__TASK__.
Transcribe exactly the line containing "Polední menu (446, 330)" and each line after it, through the end of the entries, with nothing before or after.
***** DATA FOR THIS TASK *****
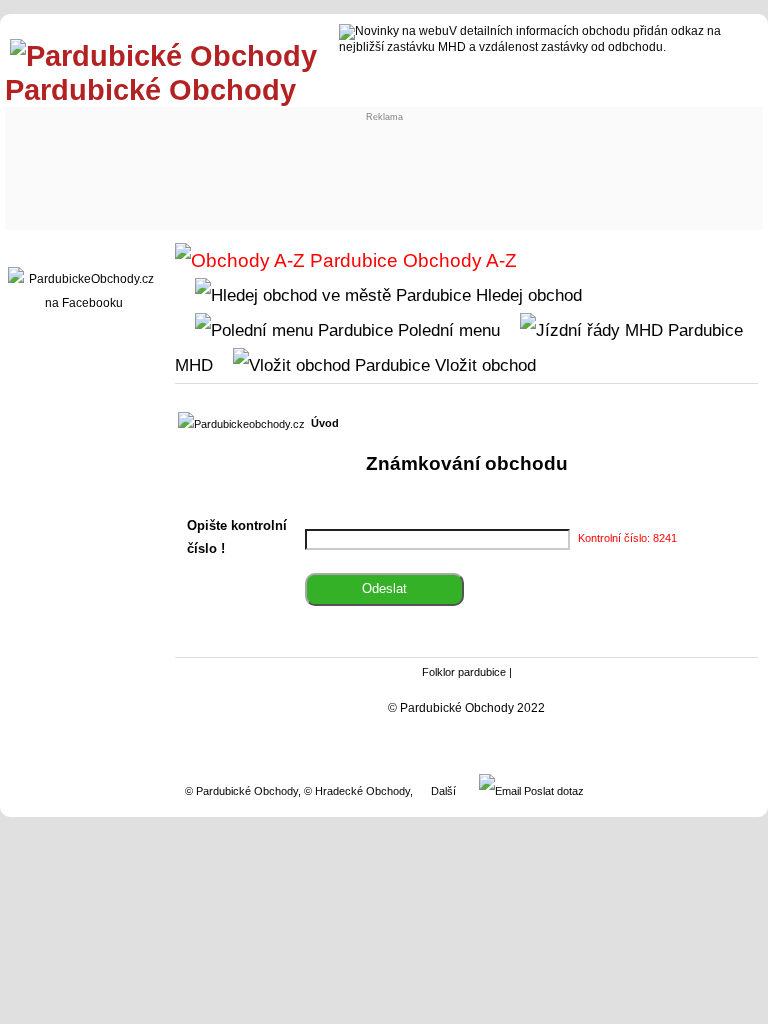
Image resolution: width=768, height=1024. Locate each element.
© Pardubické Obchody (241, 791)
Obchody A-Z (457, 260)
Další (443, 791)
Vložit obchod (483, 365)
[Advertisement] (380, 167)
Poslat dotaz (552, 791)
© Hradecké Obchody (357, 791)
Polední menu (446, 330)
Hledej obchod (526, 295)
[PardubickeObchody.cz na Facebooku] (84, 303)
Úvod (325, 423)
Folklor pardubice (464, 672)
*****
__OUTPUT OF THE TASK__.
Polední menu (446, 330)
Hledej obchod (526, 295)
[PardubickeObchody.cz na Facebooku] (84, 303)
Úvod (325, 423)
Folklor pardubice (464, 672)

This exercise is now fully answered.